§ **Tasks and exercises**
1. Copy the engineering tips article starting at "If you're wondering" and ending at "as a collective.", swapping "fibre" for "fiber".
2. Write the next part of the engineering tips article, picking up after its last line.

§ **Source extract**
━━━━━━━━━━━━━━━━
8 Ways to Become a World Class Engineer

May 23, 2022
hackajob Staff

8 Tangible Tips from the Head of Systems Engineering at Vorboss

Meet Aaron Rice, the Head of Systems Engineering at Vorboss, in this one-of-a-kind insight into Software Engineering at Vorboss (and his tips from his career so far). He's a self-taught Software Engineer, with a wealth of experience from hands-on engineering to leadership from start-ups to some of the biggest companies in the world.

If you're wondering who Vorboss is – where have you been?! Vorboss are currently building London’s next-generation, enterprise-focused fibre network and looking for more amazing engineers (namely you!) to join them. Without further ado, let's find out Aaron's top tips and how this could help you progress.

1. Find your community.

When I've seen communities that are most passionate about furthering the technical niche they're in, it’s usually come from them being frustrated at a generally accepted approach to solving a problem. I’ve usually stumbled into those communities by feeling the same and enjoyed joining them in working towards the next iteration. When you're all working towards something together, there's a particular energy that drives each of you individually and as a collective.

Tip: Go to meet-ups and tech events and join online groups. For example, I enjoy going to anything put on by CNCF companies.

2. Learn how to work with both internal and external stakeholders, not just one or the other

Earlier in my career, I thought it would be harder to manage external stakeholders over internal stakeholders but that wasn't quite true. With external stakeholders, you’re trying to get them to part with something, whether their time or their hard-earned money to solve their problem and further what you're offering. It's clear and obvious, whereas internal stakeholders have their own set of wants and needs that might not be so obvious.

There may be politics internally, they might be trying to make their own play to do something that steps on your toes. They might even have also seen you at your worst (we've all had that 3am outage) so there can be less trust with internal stakeholders. If you know that you have to gain their trust as you would with external stakeholders, you can take them on a journey and help them to buy into your solution or proposal.

Tip: Use slides.
━━━━━━━━━━━━━━━━
§ **Extracted information**

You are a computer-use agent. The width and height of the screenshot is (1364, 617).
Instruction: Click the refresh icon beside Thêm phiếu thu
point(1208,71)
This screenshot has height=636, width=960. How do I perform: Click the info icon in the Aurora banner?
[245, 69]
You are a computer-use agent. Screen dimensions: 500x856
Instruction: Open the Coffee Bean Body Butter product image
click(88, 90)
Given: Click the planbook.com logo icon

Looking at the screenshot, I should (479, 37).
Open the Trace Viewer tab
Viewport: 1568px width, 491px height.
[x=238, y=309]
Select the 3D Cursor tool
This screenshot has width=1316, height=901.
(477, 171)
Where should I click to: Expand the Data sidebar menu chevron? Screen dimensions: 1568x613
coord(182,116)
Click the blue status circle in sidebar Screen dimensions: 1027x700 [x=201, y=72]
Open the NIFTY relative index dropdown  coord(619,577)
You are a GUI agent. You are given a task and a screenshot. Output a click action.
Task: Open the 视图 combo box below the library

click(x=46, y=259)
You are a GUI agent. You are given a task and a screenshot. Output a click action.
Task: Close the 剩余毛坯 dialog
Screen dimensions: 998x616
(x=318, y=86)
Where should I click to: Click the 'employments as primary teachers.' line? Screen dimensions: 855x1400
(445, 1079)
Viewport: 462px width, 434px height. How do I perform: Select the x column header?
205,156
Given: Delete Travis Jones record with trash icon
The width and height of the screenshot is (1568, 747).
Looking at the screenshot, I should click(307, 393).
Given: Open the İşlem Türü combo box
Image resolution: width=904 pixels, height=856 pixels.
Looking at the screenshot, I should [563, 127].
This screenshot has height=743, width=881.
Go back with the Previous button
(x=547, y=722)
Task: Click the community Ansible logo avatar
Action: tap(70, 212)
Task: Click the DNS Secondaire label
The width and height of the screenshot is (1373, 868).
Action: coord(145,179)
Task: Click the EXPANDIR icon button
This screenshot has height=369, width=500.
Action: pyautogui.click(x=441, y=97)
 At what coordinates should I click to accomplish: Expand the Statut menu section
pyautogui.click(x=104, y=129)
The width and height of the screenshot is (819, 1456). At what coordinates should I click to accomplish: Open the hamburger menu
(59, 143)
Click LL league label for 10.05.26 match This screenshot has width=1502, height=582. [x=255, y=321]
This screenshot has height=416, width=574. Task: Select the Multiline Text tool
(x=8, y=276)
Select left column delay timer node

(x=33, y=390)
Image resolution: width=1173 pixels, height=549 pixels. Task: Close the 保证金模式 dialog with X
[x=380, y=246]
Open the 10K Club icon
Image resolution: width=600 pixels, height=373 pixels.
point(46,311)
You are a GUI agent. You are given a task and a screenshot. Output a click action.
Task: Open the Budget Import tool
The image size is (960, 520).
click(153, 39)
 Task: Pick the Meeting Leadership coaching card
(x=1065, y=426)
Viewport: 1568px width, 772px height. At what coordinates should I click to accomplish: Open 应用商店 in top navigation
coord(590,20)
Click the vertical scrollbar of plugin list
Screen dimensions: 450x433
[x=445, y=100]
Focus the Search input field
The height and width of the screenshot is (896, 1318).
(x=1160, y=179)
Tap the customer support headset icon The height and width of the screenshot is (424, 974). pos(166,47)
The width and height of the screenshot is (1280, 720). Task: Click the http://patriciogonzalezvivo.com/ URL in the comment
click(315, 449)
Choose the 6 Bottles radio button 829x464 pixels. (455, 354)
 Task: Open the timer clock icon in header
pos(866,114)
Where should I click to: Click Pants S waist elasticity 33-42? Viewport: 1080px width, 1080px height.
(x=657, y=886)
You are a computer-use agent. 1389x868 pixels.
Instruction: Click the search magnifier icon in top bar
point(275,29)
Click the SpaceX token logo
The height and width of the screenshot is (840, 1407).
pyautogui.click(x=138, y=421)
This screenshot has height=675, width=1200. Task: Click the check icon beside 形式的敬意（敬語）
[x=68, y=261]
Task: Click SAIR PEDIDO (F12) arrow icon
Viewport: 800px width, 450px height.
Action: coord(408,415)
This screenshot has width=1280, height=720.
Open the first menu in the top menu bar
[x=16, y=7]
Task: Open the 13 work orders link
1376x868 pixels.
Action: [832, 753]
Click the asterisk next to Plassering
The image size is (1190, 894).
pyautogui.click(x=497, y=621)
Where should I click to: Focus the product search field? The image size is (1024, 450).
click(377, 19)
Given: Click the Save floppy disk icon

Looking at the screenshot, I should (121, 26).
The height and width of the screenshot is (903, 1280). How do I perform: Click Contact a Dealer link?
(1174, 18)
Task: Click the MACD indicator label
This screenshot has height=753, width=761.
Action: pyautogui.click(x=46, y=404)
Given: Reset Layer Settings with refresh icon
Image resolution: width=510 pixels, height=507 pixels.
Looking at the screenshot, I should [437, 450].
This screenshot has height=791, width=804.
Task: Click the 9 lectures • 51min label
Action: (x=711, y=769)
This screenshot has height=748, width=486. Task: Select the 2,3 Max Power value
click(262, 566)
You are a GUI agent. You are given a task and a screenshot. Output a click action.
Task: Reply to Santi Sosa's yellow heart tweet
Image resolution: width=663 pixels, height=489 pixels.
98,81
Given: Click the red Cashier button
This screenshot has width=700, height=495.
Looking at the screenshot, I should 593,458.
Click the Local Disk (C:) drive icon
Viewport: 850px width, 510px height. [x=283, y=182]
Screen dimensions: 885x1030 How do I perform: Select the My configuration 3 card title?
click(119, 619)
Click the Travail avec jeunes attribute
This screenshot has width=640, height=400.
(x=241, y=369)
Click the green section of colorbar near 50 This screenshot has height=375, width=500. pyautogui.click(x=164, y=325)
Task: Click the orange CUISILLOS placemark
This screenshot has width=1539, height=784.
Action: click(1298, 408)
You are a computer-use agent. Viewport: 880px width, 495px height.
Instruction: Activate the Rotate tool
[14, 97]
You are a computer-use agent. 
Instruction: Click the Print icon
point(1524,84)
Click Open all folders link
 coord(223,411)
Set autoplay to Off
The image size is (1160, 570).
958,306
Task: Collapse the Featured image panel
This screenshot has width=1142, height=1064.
━━━━━━━━━━━━━━━━
§ **Results in order**
1.
If you're wondering who Vorboss is – where have you been?! Vorboss are currently building London’s next-generation, enterprise-focused fiber network and looking for more amazing engineers (namely you!) to join them. Without further ado, let's find out Aaron's top tips and how this could help you progress.

1. Find your community.

When I've seen communities that are most passionate about furthering the technical niche they're in, it’s usually come from them being frustrated at a generally accepted approach to solving a problem. I’ve usually stumbled into those communities by feeling the same and enjoyed joining them in working towards the next iteration. When you're all working towards something together, there's a particular energy that drives each of you individually and as a collective.

2.
3. Be a hungry engineer, don't forget your roots

At Vorboss I have the autonomy to build the engineering team that I've always wanted to work in. We’re now at about 16 months in and are starting to see the rewards from the hundreds of interviews we've conducted. We've hired some truly fantastic people, some with lots of experience and eager to teach and some with less experience but eager to build and learn. My theory was that hungry engineers who want to go build things would bring much-needed energy and passion to a brand new engineering team because being in that situation myself created some of my fondest memories of being an engineer.

When we were all hungry engineers trying to build fires and try new things, you really saw magic. It’s hard doing that with more experienced developers sometimes, so I wanted to get a balance. I thought by starting with this, we’d get our culture right and that's starting to pay off. I can’t think of any setbacks, it’s a good place to be.

Tip: You should be part of a team that has a balance of experience and don't mistake your value to a team if you're early in your career. Sometimes you bring an unmistakable passion to the team.

4. Getting your application to production is your responsibility

DevOps is often called a role. Most of us have given up trying to fight this but we can still apply the methodology's teachings of cross-functional teams where everyone has the ability to take their application from requirements to production in an iterative, repeatable and transparent manner. The role of a DevOps Engineer / Platform Engineer is to build the environment that allows this.

Tip: Learn about CI/CD and get comfortable with the concept that it's your responsibility to deploy your application and you're the one who will be woken up at 3am if it breaks (good test coverage will save you).

5. Diversify your tech stack (within reason)

In the spirit of you being responsible for getting your application to production, you can make life easier for yourself by following the 12-factor application model.

In addition to following this model, I like to set some guardrails for my team at Vorboss to guide their decisions on language and framework choices:

  1. At least one other person on the team should be familiar with the language or framework to keep the energy of the community alive (and also so you can go on holiday)
  2. The language or framework should be using a standard software licence that allows commercial use. Nobody wants to be given a surprise invoice or be told that someone else owns your product because you didn't look at the license of one of your dependencies.
  3. The language or framework should be under active development with an active community.

Tip: Learn about 12-factor applications and set your own guardrails for language and framework choice when building products.

6. Stay Curious

The best engineers I've had the pleasure of working with have been hackers at heart. They may have been an expert in one language but they were comfortable hacking away at others, working on little side projects or constantly reading about new technologies. Sometimes we don't have to be this actively engaged but in my experience, the best engineers at least have a latent interest in how the world works.

It's great if you're someone who cares about the product on the inside. Think of the Steve Wozniak approach. I really subscribe to that idea; the best engineers build code that looks beautiful on the inside and out.

Tip: Read hackernews and you know...hackajob. Also, check out eater.net if you're interested in how a computer really works.

7. Question the status quo

It's good to question the status quo but be prepared for the answer to be to adopt it. Sometimes we do need an iteration of an existing solution, or there's an entirely different way to carry something out. Likewise, sometimes it's actually important to not be different.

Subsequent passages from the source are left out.